The US Military Sealift Command’s last champion class T-5 petroleum tanker, USNS Lawrence H. Gianella (T-AOT 1125), completed its final underway mission for the US Navy on May 23.
Christened on April 19, 1986, USNS Lawrence H. Gianella’s primary role has been to perform point-to-point delivery of petroleum products to Department of Defense storage and distribution facilities worldwide.
“USNS Lawrence H. Gianella is the last and longest serving US government owned champion class T-5 Tanker,” said Matthew Sweeney, Military Sealift Command Tanker Project Officer. “As the longest serving T-5 Tanker she moved more petroleum for the US military than any other vessel in US military history.”
“USNS Lawrence H. Gianella was the last of five T-5 tankers built,” said Capt. Robert J. Mills III, USNS Lawrence H. Gianella’s ship master since 1998. “The Gianella is a liaison between commercial petroleum terminals and Department of Defense fuel facilities around the world.”
Over the course of USNS Lawrence H. Gianella service, the ship has provided direct support to the warfighters in multiple wars.
“During the Iran-Iraq War in 1988, USNS Lawrence H. Gianella supported US fleet and convoy operations in the Gulf of Oman and Persian Gulf by providing fuel consolidation (CONSOL) support to MSC fleet oilers,” according to Sweeney. “The ship also provided CONSOL and petroleum logistics support for Operation Desert Shield, Operation Desert Storm, Operation Iraqi Freedom and Operation Enduring Freedom.”

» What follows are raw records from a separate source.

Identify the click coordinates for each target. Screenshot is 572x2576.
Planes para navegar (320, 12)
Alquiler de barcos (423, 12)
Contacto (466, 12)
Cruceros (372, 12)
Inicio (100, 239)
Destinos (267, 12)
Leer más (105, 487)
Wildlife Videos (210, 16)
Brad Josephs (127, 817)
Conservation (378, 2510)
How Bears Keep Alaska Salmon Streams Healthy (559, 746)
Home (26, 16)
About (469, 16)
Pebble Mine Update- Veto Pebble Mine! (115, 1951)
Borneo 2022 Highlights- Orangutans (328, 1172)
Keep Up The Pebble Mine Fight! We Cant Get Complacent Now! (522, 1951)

As an ice class oil tanker USNS Lawrence H. Gianella has performed numerous Arctic and Antarctic resupply missions since the mid-1980s.
“USNS Lawrence H. Gianella is fitted with reinforced framing on the hull which allowed us to sail through icy waters to support the annual resupply missions Operation Deep Freeze in Antarctica and Operation Pacer Goose at Thule Air Base, Greenland, in the Arctic,” said Mills, “We have supported a total of 11 of these missions.”
USNS Lawrence H. Gianella is owned by MSC and crewed by civilian mariners from Ocean Ships Inc., whose duties include running the deck department, engine department and steward’s department.
“We have typically been crewed by 23 civilian mariners and occasionally travel with two maritime academy cadets,” Mills said. “In addition to myself, we have a chief mate, two third mates, one bosun, five able bodied seamen, and two deck engine utilities.
“On the engine side of the crew, we have one chief engineer, one first engineer, and a second engineer,” he added. “The engine team also includes one pump-men and two qualified members of the engine department.
“Our galley is crewed by one steward, one cook and two galley steward utilities personnel,” according to Mills.
“We, the crew of USNS Lawrence H. Gianella feel very fortunate to have had the opportunity to serve aboard this ship,” Mills concluded. “Serving aboard this ship has been very much like serving with family.”
Upon deactivation, USNS Lawrence H. Gianella will be placed in lay-up in coastal Texas.